Ecrivant un article sur un événement qui passionnait le petit monde des amateurs d'art, je m'interrogeais il y a quelque temps sur l'existence d'un terme désignant le hanteur de musée, sur le modèle de "cinéphile", "bibliophile", ou encore, par défaut, "mélomane". Ne trouvant rien dans les méandres de mes méninges personnelles, (après réflexion, il y avait bien le rare "muséophile", mais bon...) je me résolus timidement à forger un discret néologisme bon teint : "pictophile", amateur de peinture, quoi de plus logique ?
Par précaution néanmoins, je m'enquis de son éventuelle existence en demandant à Goûts-gueules (autant de gueules, autant de goûts ; tot capita, tot sensus). Que nenni ! En fait de teint, rouge fut celui qui repeignit ma chaste face : car on m'apprit que "pictophile" était plutôt apparenté à "zoophile" et autres zigs bien moins recommandables encore, qu'à de respectables et inoffensifs anglophiles lecteurs de Jane Austen, puisque "pictophile" désigne, selon la bête chercheuse du net, un amateur d'images ... pornographiques !!!
Horreur et damnation ! Quelle ne fut pas l'effroyable angoisse rétrospective qui se saisit de mon innocente personne lorsque j'imaginai le scénario né de l'hypothèse inverse.

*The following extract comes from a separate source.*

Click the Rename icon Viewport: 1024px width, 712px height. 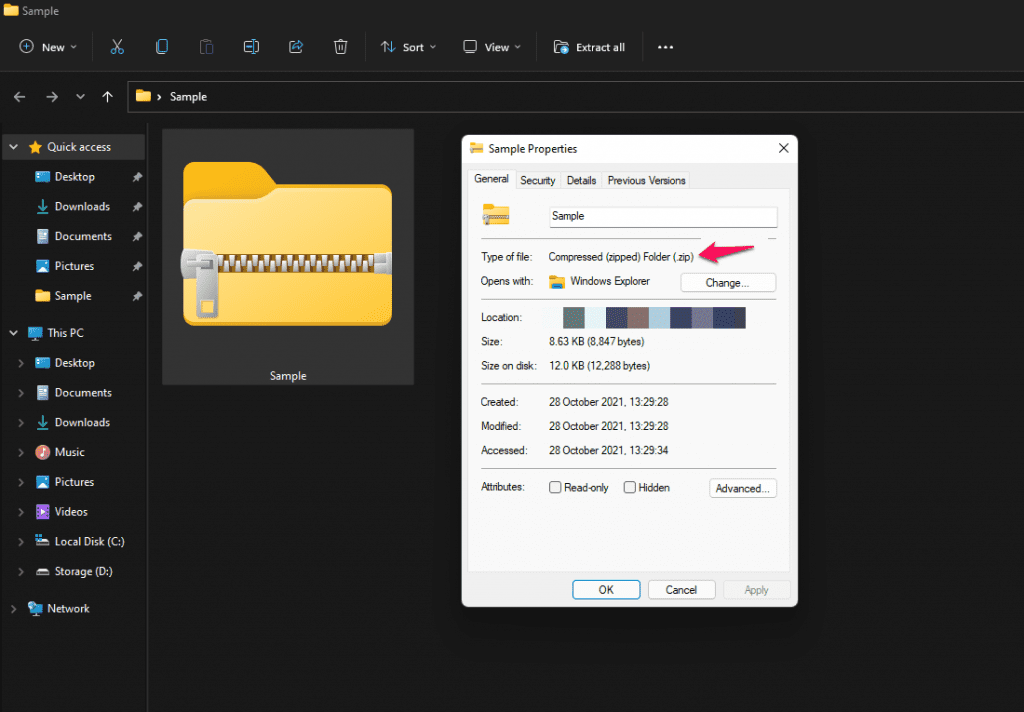pyautogui.click(x=250, y=47)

Que serait-il arrivé si, n'ayant pas vérifié, j'avais proposé à la publication l'infamant adjectif trônant en exergue d'un article mettant à l'honneur un vénérable et chenu directeur de musée multiséculaire en qualifiant ses fréquentations de "pictophiles" ? Un texte multiplié cauchemardesquement à des dizaines de milliers d'exemplaires, atterrissant sur les bureaux atterrés de responsables siégés de cuir et boisés à l'or fin ?
Comme dans le diptyque d'Alain Resnais Smoking / No smoking, je me retrouvais broyée dans l'implacable engrenage du "Googling / No googling", à jamais marquée du sceau honni de la honte, fustigée par la preuve irréfutable de mon ignorance diffamatoire, fuyant les espoirs scintillants d'une aurore entrevue, comme les parias chassés de Gomorrhe sous la colère cataclysmique du Dieu vengeur gardien de la Vertu.

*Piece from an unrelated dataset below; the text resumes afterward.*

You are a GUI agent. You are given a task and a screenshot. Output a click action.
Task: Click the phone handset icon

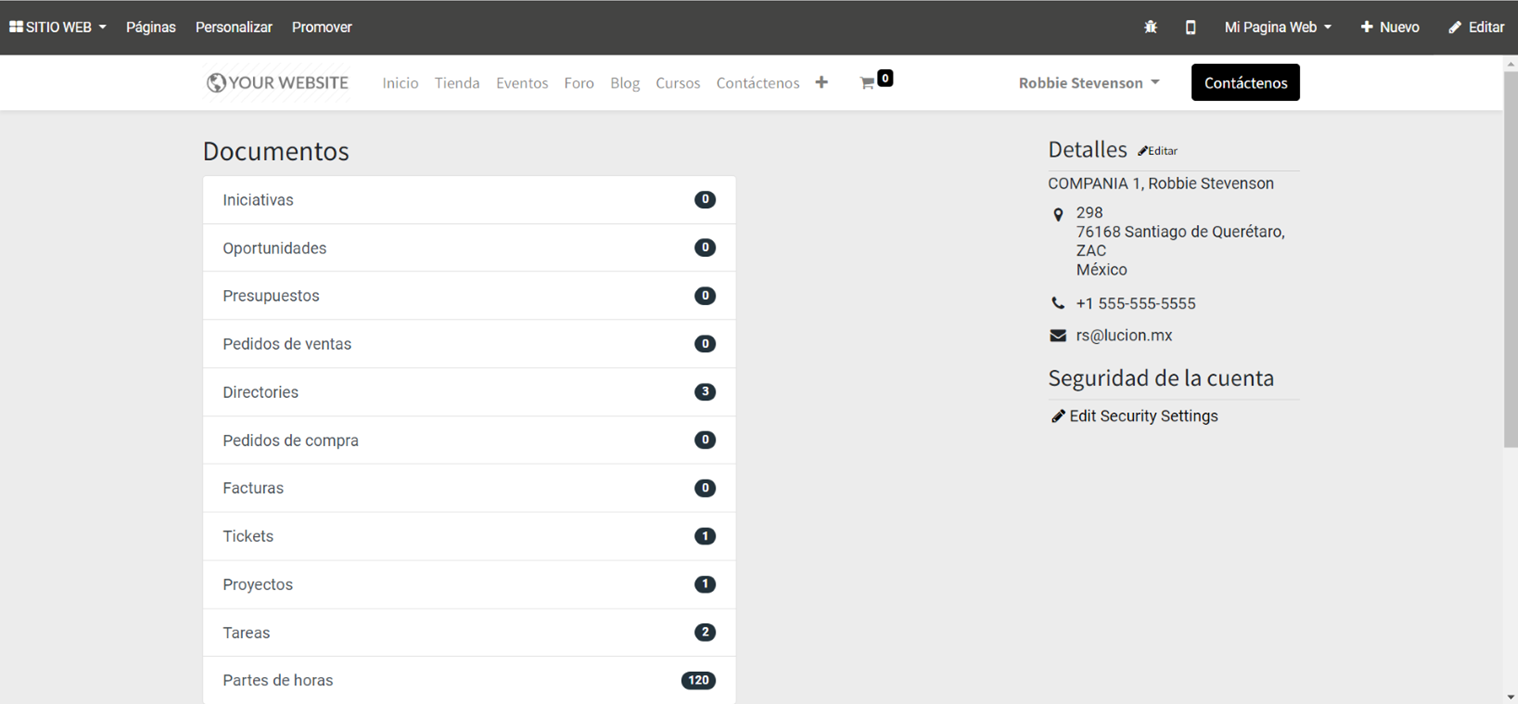(x=1057, y=303)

Sans être, je crois, prude outre mesure, elle m'agace un peu quand même, cette insidieuse colonisation du langage par l'obsession du caleçon qui rend inutilisables tant de termes au départ des plus fréquentables !
Ainsi vous mets-je au défi d'étudier, dans une classe de collège saturée d'hormones plus encore qu'un élevage de poulets en batterie, le moindre extrait du roman le moins égrillard possible, où figurent, au détour d'un brave texte tout ce qu'il y a de plus scolaire, les mots "pipe" ou "chatte". Qu'importe que la première soit bien innocemment posée sur le bureau d'un vieil homme somnolent et que la seconde soit le sujet de l'expression "laper du lait" dans une phrase qui continue par "dans le bol de faïence posé sur le carrelage de la cuisine", vous aurez, quoi que vous fassiez, une douzaine de visages acnéiques épanouis de rires gras et de gloussements dindonnesques.